Mr. Speaker, I rise today to speak briefly to Motion 460, brought forward by the hon. member for Lambton—Kent—Middlesex.
As a member from northern Ontario representing a diverse riding of small agricultural communities, such as Verner, Warren, St. Charles and Noelville as well as urban and suburban communities, issues with respect to agriculture and food security are of great interest to me.
I congratulate the member on the intended goal of the motion, but I must agree with my colleague from British Columbia Southern Interior, who spoke recently on the motion.
I agree with many who note that our Canadian farmers are experiencing frustration at not being able to have access to the latest technology the way their competitors do. We definitely need to level the playing field for our farmers. We should not lose sight of that, even when debate on the motion concludes.
My New Democrat colleagues noted that while the motivation behind the motion is a good one, the vagueness of Motion No. 460, as it is written, would result in something I could not support, and that would be Canada automatically approving any product approved in the United States, Mexico and other countries without ensuring that they meet Canadian standards. That would be a race to the bottom, to the lowest level of Mexico. Instead of bringing Mexico to our level, Mexico would bring us to its level.
The motion could potentially result in products being made available in Canada that do not meet our standards. It is really an issue of maintaining our autonomy in this area. Therefore, let us apply a precautionary principle here and revisit the motion in a more detailed and comprehensive way.
By way of context, we know that Health Canada, the Pest Management Regulatory Agency, PMRA, and the Canadian Food Inspection Agency, CFIA, already consider equivalent scientific research and agricultural regulatory approval processes, but the House has also heard about the challenges that exist.
For example, as noted previously, according to the Canadian Federation of Agriculture, CFA, there currently exists a pesticide technology gap, which has a significant impact on the competitiveness of Canadian producers. This is due in good measure to one key factor, pesticide companies often do not see the economic value in registering products in the smaller Canadian market.
However, the CFA says that there are ways of addressing this problem. The Pest Management Regulatory Agency, PMRA, must continue working toward harmonizing its practices with other countries and encouraging pesticide companies to enter into joint or multinational review processes.
The PMRA must also continue to modernize the review process so it can increase the reliance of acceptable foreign reviews to make the pesticide registration process as efficient and fast as possible, while maintaining high Canadian standards for health and safety. This wording does not appear in Motion No. 460. I agree that maximum residue limits need to be harmonized at a faster rate so required pesticide products can be registered, and some trade irritants eliminated.

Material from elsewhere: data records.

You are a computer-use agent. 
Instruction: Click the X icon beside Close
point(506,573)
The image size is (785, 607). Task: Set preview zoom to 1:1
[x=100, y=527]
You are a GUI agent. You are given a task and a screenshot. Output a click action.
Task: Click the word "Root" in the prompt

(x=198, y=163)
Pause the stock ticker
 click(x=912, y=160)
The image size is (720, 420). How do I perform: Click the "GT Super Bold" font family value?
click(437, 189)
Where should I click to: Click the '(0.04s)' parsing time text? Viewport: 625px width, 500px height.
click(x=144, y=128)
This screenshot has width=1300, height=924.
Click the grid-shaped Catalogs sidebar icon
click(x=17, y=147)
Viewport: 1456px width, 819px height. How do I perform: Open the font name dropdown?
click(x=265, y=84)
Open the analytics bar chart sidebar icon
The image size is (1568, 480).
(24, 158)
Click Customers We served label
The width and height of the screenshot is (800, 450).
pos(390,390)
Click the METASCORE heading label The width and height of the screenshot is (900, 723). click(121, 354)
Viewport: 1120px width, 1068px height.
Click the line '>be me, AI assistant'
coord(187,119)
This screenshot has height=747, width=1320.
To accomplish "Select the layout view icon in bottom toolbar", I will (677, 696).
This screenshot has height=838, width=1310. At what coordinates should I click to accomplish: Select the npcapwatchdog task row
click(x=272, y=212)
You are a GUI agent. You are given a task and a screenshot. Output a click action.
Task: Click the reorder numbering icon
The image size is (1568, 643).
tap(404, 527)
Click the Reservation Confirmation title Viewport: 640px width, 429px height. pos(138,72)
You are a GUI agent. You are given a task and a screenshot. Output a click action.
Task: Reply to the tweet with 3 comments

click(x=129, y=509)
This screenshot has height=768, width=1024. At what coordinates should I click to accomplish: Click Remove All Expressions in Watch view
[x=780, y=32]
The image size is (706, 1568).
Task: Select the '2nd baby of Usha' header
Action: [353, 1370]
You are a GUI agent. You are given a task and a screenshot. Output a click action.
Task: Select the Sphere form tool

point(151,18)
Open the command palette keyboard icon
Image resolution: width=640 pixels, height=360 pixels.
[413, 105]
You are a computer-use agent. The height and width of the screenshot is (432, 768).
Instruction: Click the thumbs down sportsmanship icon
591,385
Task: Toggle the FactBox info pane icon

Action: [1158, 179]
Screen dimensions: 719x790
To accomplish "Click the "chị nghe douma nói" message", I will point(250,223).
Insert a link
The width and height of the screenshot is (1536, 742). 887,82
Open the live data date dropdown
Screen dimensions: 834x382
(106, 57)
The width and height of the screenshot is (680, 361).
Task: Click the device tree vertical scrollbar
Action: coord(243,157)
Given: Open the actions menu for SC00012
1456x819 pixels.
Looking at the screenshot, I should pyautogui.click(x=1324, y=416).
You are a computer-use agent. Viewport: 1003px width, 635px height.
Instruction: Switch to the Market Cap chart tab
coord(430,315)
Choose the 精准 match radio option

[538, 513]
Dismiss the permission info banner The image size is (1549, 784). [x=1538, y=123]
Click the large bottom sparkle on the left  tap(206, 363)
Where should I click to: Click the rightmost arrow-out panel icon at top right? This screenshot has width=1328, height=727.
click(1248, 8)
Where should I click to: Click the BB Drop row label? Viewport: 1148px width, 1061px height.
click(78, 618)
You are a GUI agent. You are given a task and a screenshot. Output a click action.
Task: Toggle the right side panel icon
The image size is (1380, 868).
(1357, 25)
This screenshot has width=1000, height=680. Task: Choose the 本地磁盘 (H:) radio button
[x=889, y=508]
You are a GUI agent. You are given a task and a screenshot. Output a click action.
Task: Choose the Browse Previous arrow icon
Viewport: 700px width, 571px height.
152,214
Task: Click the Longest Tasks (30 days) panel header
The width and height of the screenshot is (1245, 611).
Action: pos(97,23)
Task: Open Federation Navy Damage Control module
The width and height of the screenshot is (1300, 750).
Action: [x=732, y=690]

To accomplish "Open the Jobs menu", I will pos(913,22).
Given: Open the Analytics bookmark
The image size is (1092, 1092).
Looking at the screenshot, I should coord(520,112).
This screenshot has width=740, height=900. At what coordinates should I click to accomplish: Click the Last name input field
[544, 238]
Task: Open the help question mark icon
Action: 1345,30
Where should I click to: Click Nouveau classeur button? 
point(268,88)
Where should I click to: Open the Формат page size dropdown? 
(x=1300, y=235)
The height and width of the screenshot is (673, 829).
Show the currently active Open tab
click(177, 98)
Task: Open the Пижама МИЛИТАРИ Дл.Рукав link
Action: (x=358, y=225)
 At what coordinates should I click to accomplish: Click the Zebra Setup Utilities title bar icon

The CFA also emphasizes that in addition to the availability of products, the other irritant for Canadian farmers is the price of these pesticide products. The fact remains that Canadian producers continue to pay up to 60% more than their American competitors for pesticide products. Surely we can correct this problem. Canadian producers need to have a level playing field.
I am told that the PMRA is now in the process of finalizing regulations that will outline the process for registering generic pesticide products in Canada. I believe it is so important for Canadian farmers to gain access to these important pesticide products.
The harmonization approach, at least in regard to pesticides, often fails to consider variations in environmental conditions across jurisdictions. Pesticides that are used to combat pests in Mexico, which is hot and dry, are not the same as those we need in Canada's much cooler climate. Streamlining this process is critical. It begs the question as to why there are 55 to 60 generic product applications still under review by the PMRA, some under review for several years.
The 2010 growing season is almost upon us. Clearly, some farmers are anxious that some of these products be registered in time for them to use. My colleague from British Columbia Southern Interior spoke about a program that was available to Canadian farmers.
The current grower requested own use import program was developed to assist Canadian producers to access the same products as Canadian producers. Canadian farm organizations, such as the Canadian Horticultural Council, act as a nomination committee to propose pesticide products that should enter into this program. Farmers can purchase approved products in the U.S., apply a Canadian label to them and bring them into Canada. Unfortunately, this program has not been as successful as hoped for because the rules that restrict the eligibility of products have made it difficult to get useful and important pesticides on this list.
In short, Motion No. 460 is about recognizing as equivalent to our own, the scientific research and regulatory approval processes of Canada's principal trading partners, such as the United States, for products used in the agriculture sector. I understand the intent is to ensure Canadian farmers are competitive and have a level playing field by having access to commercial agricultural products similar to those used by producers in competing countries, subject to Canadian standards, but here is where the problem lies. The motion, as written, does not mention the last part, “subject to Canadian standards”. This is a major stumbling block for me.
At the end of the day, our system must ensure that appropriate Canadian authorities still maintain the right to ensure that all approved products meet Canadian standards. For this reason, I will not be supporting Motion No. 460.